_Element and text location data_
···

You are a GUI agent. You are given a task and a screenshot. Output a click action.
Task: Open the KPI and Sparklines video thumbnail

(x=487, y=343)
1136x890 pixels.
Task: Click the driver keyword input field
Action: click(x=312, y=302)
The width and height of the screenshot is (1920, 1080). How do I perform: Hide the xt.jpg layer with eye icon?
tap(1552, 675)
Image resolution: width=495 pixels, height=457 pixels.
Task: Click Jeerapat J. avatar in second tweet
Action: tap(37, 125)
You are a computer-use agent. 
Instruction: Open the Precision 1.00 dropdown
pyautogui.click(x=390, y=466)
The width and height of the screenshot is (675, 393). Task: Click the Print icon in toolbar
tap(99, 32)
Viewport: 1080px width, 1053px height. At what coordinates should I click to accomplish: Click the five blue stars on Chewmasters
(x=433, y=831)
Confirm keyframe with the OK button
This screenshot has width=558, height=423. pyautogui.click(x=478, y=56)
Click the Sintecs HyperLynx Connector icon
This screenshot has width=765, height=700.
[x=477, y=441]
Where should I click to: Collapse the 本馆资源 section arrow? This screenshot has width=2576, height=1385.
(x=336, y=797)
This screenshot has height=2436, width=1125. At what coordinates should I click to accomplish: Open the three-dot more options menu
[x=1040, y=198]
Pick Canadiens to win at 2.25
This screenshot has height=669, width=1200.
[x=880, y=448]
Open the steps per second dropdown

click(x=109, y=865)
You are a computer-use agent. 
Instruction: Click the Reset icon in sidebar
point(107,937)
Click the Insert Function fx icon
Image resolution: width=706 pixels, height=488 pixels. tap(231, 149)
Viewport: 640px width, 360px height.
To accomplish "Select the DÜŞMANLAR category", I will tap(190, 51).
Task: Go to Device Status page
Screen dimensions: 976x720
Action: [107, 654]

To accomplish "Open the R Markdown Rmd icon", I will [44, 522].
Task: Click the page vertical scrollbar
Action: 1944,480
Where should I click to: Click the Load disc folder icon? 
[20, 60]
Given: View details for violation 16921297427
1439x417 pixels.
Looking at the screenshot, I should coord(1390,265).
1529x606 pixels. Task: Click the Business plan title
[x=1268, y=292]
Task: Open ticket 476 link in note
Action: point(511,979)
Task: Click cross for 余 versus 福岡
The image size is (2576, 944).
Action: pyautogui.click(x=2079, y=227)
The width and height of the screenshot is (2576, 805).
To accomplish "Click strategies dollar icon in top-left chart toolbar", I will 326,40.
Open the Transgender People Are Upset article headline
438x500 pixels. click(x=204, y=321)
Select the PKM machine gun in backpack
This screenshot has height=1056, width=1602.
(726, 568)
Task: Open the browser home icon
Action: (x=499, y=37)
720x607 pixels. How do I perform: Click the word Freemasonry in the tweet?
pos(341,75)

···

_Exercise_
Return the entire listing above, line for line, with no changes.

_Exercise response_
You are a GUI agent. You are given a task and a screenshot. Output a click action.
Task: Open the KPI and Sparklines video thumbnail

(x=487, y=343)
1136x890 pixels.
Task: Click the driver keyword input field
Action: click(x=312, y=302)
The width and height of the screenshot is (1920, 1080). How do I perform: Hide the xt.jpg layer with eye icon?
tap(1552, 675)
Image resolution: width=495 pixels, height=457 pixels.
Task: Click Jeerapat J. avatar in second tweet
Action: tap(37, 125)
You are a computer-use agent. 
Instruction: Open the Precision 1.00 dropdown
pyautogui.click(x=390, y=466)
The width and height of the screenshot is (675, 393). Task: Click the Print icon in toolbar
tap(99, 32)
Viewport: 1080px width, 1053px height. At what coordinates should I click to accomplish: Click the five blue stars on Chewmasters
(x=433, y=831)
Confirm keyframe with the OK button
This screenshot has width=558, height=423. pyautogui.click(x=478, y=56)
Click the Sintecs HyperLynx Connector icon
This screenshot has width=765, height=700.
[x=477, y=441]
Where should I click to: Collapse the 本馆资源 section arrow? This screenshot has width=2576, height=1385.
(x=336, y=797)
This screenshot has height=2436, width=1125. At what coordinates should I click to accomplish: Open the three-dot more options menu
[x=1040, y=198]
Pick Canadiens to win at 2.25
This screenshot has height=669, width=1200.
[x=880, y=448]
Open the steps per second dropdown

click(x=109, y=865)
You are a computer-use agent. 
Instruction: Click the Reset icon in sidebar
point(107,937)
Click the Insert Function fx icon
Image resolution: width=706 pixels, height=488 pixels. tap(231, 149)
Viewport: 640px width, 360px height.
To accomplish "Select the DÜŞMANLAR category", I will tap(190, 51).
Task: Go to Device Status page
Screen dimensions: 976x720
Action: [107, 654]

To accomplish "Open the R Markdown Rmd icon", I will [44, 522].
Task: Click the page vertical scrollbar
Action: 1944,480
Where should I click to: Click the Load disc folder icon? 
[20, 60]
Given: View details for violation 16921297427
1439x417 pixels.
Looking at the screenshot, I should coord(1390,265).
1529x606 pixels. Task: Click the Business plan title
[x=1268, y=292]
Task: Open ticket 476 link in note
Action: point(511,979)
Task: Click cross for 余 versus 福岡
The image size is (2576, 944).
Action: pyautogui.click(x=2079, y=227)
The width and height of the screenshot is (2576, 805).
To accomplish "Click strategies dollar icon in top-left chart toolbar", I will 326,40.
Open the Transgender People Are Upset article headline
438x500 pixels. click(x=204, y=321)
Select the PKM machine gun in backpack
This screenshot has height=1056, width=1602.
(726, 568)
Task: Open the browser home icon
Action: (x=499, y=37)
720x607 pixels. How do I perform: Click the word Freemasonry in the tweet?
pos(341,75)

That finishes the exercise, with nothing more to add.